Discipline in parenting: Take charge over your child

Disciplining needs to be done fearlessly – natural authority is advantageous and parents should build on it when drawing the line with their offspring.

Sonny Hedgecock/The Enterprise/AP
Hopewell Elementary teacher Milena Jimenez teaches Spanish words to her first-grade class in Trinity, N.C.

One of the greatest ironies of our time: Today’s women have inherited from their mothers the freedom to claim authority in the military, corporations, churches, the professions, politics, and higher education, but have been persuaded, largely by their own gender, to all but completely abdicate their authority over their children.

Sixty years ago this month, I entered first grade in Charleston, S.C. The class picture shows 50 children. There are no names under the picture save the teacher’s, so I only know that 50 kids showed up the day the photo was taken. I am certain that my first grade teacher had fewer problems out of us during the entire school year than today’s first grade teacher, with half the number of students and an aide, is having during the first week or two of any given school year. Oh, and by the way, most of us early baby boomers came to grade one not knowing our ABCs, yet by the end of that first school year we were outperforming today’s kids (most of whom learn their ABCs at age 3 and have started reading by the time they enter first grade) in every subject. And we continued to do so through college. And our parents did not give us regular help with our homework!

The reason we learned so effectively within such “overcrowded” (and “underfunded”) conditions is simple: We came to school having already learned that women possess a natural authority. We had already learned that when a woman said, “This is the way it’s going to be,” that was the way it was going to be. Period. Today’s kids do not come to school with these same understandings, and that, not IQ, is what defines a successful student.

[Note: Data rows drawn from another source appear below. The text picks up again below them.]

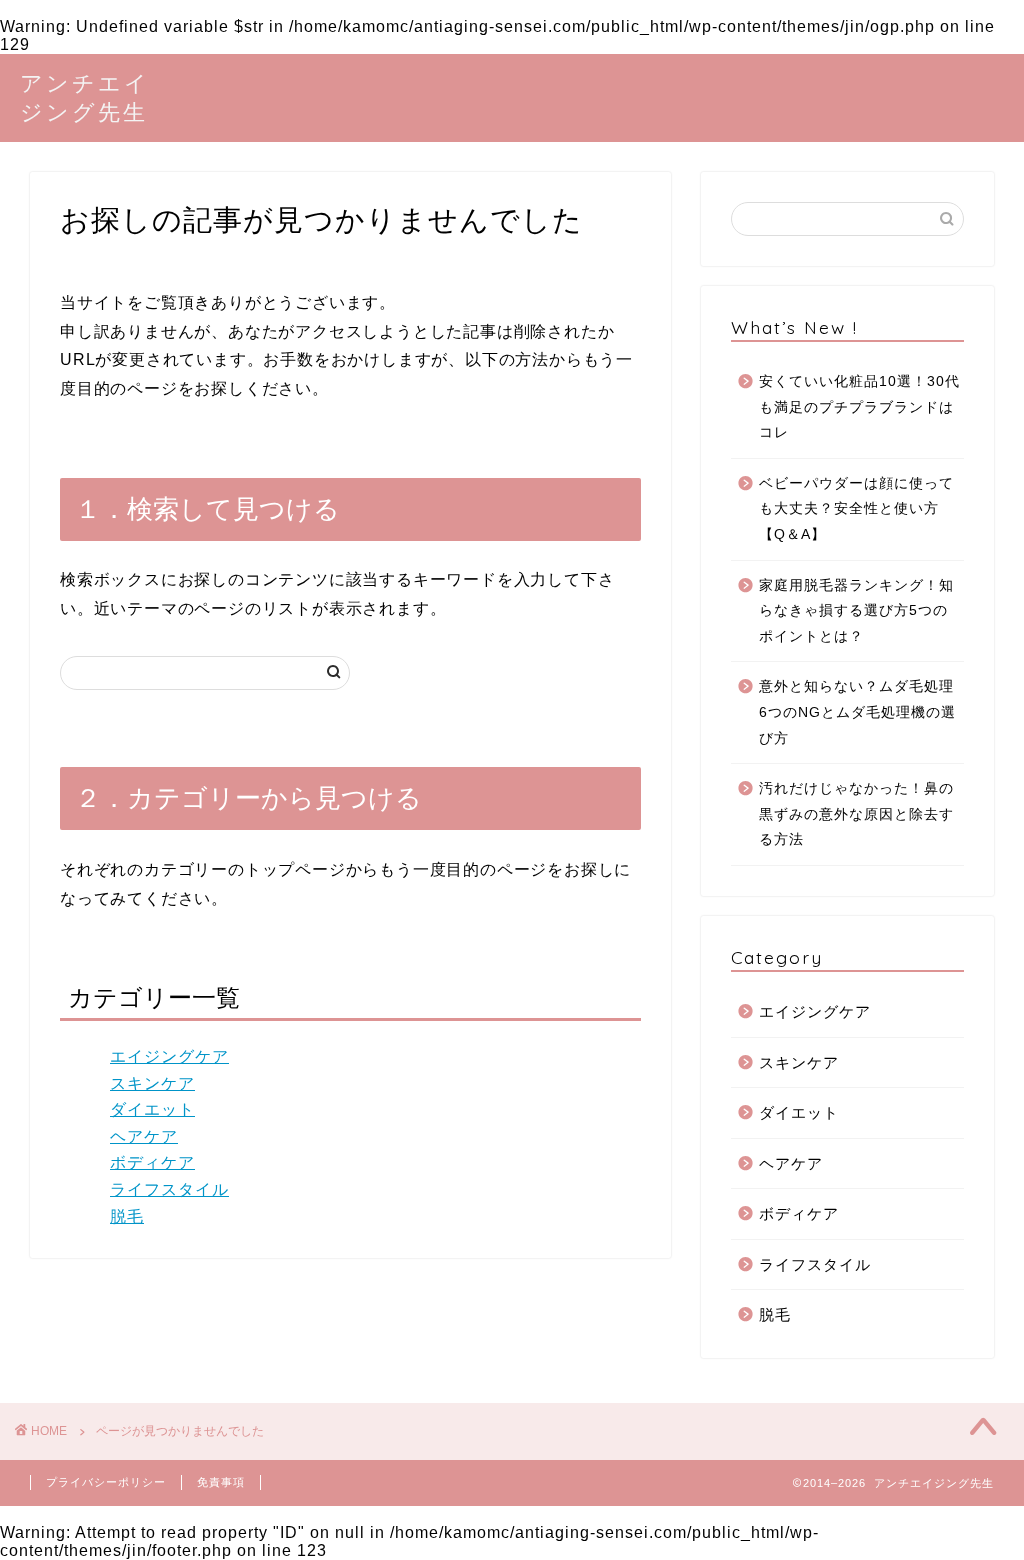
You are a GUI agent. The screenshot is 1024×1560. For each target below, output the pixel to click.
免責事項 (221, 1482)
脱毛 (127, 1216)
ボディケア (152, 1162)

Sixty years ago, the American child was afraid of his mother. Oh, and by the way, all the statistics clearly indicate that child mental health was a whole lot better back then than it is now. Being afraid of one’s mother (while at the same time secure in her unconditional love) is a good thing for both parties, but especially the child.

Being afraid of one’s mother has nothing to do with spanking, by the way. My mother (a single parent during most of my early years) never spanked. I don’t even remember her yelling. And yet, I was afraid of her. All she needed to do was look at me a certain way and my spine began tingling.

All too many of today’s mothers are afraid of their children. They are intimidated by their children’s tantrums, disrespect, disobedience, petulance, and so on. I submit that this, not any other “liberation” issue, is the biggest problem facing women today.

Women once wore their authority over their children like it was the most natural of habits. They no longer do. When they talk to their kids, they squat down and look like they’re petitioning the king for a favor. And they sound like it, too!

“Billy, how about helping Mommy pick up these toys before the real estate agent gets over here, okay? Do you think you can help me with that like a big boy? How about if we do it together, and while we pick them up we can sing the ‘I’m Helping Mommy’ song!”

And then this same mother complains that her son doesn’t obey her. Fancy that!

It’s high time America’s mothers reclaimed the authority their grandmothers had over their children. They can start by giving instructions in ten words or less, as in “It’s time for you to pick up these toys, now.” And then, to the inevitable question, saying “Because I said so, that’s why.”